===== Available data =====

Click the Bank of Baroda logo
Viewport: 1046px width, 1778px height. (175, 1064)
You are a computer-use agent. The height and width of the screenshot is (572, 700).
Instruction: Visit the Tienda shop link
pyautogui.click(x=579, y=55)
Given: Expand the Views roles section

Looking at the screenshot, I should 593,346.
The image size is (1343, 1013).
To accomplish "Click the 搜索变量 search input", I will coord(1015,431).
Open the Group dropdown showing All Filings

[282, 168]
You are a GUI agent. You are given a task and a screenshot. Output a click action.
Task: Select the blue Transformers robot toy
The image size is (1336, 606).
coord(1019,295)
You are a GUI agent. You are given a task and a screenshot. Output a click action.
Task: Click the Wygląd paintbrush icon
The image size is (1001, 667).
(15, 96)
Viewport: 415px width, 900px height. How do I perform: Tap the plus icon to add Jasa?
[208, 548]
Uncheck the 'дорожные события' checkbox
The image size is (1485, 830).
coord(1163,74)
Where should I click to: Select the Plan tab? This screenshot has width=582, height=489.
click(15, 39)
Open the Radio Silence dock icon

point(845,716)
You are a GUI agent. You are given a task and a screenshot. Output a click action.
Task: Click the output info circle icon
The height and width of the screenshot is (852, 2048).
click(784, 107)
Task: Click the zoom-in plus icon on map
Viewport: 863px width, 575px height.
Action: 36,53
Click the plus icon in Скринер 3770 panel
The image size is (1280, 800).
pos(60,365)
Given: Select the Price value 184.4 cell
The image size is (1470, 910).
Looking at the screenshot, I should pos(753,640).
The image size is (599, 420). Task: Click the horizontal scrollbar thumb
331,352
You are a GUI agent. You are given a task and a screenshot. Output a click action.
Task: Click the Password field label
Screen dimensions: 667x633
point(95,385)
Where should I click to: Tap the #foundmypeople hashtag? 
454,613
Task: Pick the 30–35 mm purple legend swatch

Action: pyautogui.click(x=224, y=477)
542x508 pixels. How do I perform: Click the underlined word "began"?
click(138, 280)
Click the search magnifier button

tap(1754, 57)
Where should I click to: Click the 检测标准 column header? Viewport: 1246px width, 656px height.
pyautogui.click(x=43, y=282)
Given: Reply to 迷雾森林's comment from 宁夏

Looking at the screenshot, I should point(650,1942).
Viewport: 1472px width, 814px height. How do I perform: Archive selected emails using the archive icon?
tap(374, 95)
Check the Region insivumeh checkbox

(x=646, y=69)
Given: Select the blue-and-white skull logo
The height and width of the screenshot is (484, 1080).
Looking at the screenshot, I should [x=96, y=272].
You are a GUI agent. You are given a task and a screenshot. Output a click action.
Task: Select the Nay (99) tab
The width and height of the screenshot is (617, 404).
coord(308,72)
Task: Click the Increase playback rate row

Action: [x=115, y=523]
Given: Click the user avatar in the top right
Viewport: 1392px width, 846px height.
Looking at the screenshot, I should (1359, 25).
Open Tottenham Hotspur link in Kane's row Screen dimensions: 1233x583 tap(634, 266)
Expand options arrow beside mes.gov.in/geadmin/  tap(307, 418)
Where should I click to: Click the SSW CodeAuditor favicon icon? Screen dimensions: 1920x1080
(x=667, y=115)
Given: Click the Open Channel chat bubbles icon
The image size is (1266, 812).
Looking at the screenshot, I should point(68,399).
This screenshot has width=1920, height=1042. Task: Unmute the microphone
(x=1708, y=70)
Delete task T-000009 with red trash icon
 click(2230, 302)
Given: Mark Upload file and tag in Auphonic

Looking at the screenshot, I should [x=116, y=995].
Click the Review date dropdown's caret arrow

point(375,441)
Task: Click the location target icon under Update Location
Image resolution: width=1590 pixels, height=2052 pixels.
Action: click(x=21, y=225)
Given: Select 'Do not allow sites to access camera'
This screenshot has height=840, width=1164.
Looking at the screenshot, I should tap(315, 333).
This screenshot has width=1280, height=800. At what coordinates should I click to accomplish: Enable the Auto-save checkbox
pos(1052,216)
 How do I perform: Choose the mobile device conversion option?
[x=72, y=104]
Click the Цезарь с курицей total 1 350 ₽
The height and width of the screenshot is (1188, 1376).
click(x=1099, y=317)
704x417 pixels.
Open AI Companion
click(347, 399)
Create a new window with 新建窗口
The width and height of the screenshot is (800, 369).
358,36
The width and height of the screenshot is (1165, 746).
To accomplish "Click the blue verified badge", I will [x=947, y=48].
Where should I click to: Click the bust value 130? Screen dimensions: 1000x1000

=====

- _What you are asked to do_
Give back exactly the lines above, from the line containing "Given: Click the user avatar in the top right" through the line containing "Given: Select 'Do", with both end lines and nothing more.

- _Answer to this task_
Given: Click the user avatar in the top right
Viewport: 1392px width, 846px height.
Looking at the screenshot, I should (1359, 25).
Open Tottenham Hotspur link in Kane's row Screen dimensions: 1233x583 tap(634, 266)
Expand options arrow beside mes.gov.in/geadmin/  tap(307, 418)
Where should I click to: Click the SSW CodeAuditor favicon icon? Screen dimensions: 1920x1080
(x=667, y=115)
Given: Click the Open Channel chat bubbles icon
The image size is (1266, 812).
Looking at the screenshot, I should point(68,399).
This screenshot has width=1920, height=1042. Task: Unmute the microphone
(x=1708, y=70)
Delete task T-000009 with red trash icon
 click(2230, 302)
Given: Mark Upload file and tag in Auphonic

Looking at the screenshot, I should [x=116, y=995].
Click the Review date dropdown's caret arrow

point(375,441)
Task: Click the location target icon under Update Location
Image resolution: width=1590 pixels, height=2052 pixels.
Action: click(x=21, y=225)
Given: Select 'Do not allow sites to access camera'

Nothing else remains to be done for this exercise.